Auf einer nach Süden gerichteten Terrasse in dem vom Bruggbach eingeschnittenen Seitental der Sissle, inmitten des Tafeljuras, unterhalb des Hombergs und des Wittnauer Horns mit der spätantiken Höhensiedlung, liegt der römische Gutshof von Wittnau. Eine erste, mittelbronzezeitliche Besiedlung ist durch klein fragmentierte Keramikfunde und Kulturschichtenreste belegt. Ins 1. Jh. n.Chr. datiert eine nächste, punktuell und diffus erkennbare Phase. Ende 1./Anfang 2. Jh. wurde sodann ein steinerner Gutshof errichtet, der mehrfach umgebaut wurde. Der westliche Bereich der pars urbana und möglicherweise eines Wirtschaftsbaus waren Objekt der jüngsten archäologischen Untersuchungen (Abb. 32).
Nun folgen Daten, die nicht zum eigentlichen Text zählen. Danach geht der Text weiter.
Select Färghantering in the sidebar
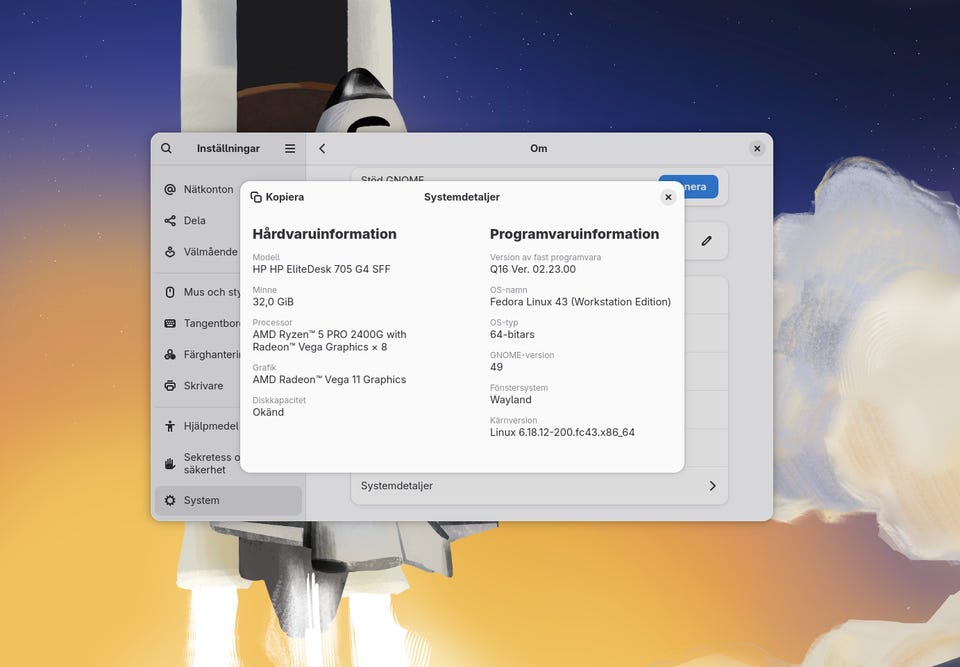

Zur ersten Bauphase gehört eine Nordwest-Südost orientierte und auf einer Länge von 28 m erfasste zweischalige Umfassungsmauer, deren gestufte Fundamentunterkante dem ansteigenden Gelände angepasst wurde. Der Druck von Hangwasser führte zu lokalen Fundamentausbauchungen.
In der zweiten Bauphase (2. H. 2. Jh.) wurde ein Abschnitt der Umfassungsmauer abgebrochen und durch eine leicht nach Osten gedrehte Mauer ersetzt. Zwei Wasserdurchlässe leiteten das Hangwasser aus der Anlage heraus.
Zur dritten Bauphase (Ende 2.-Anfang 3. Jh.) wurde der Komplex tiefgreifend verändert. Die vorausgehenden Umfassungsmauern verloren ihre Funktion und wurden partiell bis auf das damalige Gehniveau abgebrochen und überbaut. Die neue Bebauung wies eine leicht nach Südwesten gedrehte Ausrichtung auf. Erfasst wurde der Westbereich zweier sehr unterschiedlicher, versetzter Steingebäude. Im mehrräumigen, über 29 m langen Nord-Gebäude war eine dreiräumige Hypokaustanlage mit Westanbau untergebracht. Die hypokaustierten Räume sind im Norden und im Süden jeweils von einem Korridor flankiert, an dem ein weiterer Raum im Norden und mindestens zwei weitere im Süden folgen. Ob die Hypokausträume zu einer Badeanlage gehörten, wie ihre Lage im Westen suggeriert, ist unklar. Die nördlich der Hypokaustanlage liegenden Räume dürften mit einem nicht mehr erhaltenen Holzboden versehen gewesen sein. Der Korridor im Süden war hingegen mit einem Mörtelestrich und mit polychromen Wandmalereien ausgestattet, die sich punktuell auf den Mauerresten erhalten haben. Die nach Süden folgenden Räume waren ebenfalls mit einem Mörtelestrich versehen. Das Vorkommen polierter Kalkplatten sowie von Mosaiksteinen im Abbruchschutt des Nord-Gebäudes weist auf dessen gehobene Ausstattung hin.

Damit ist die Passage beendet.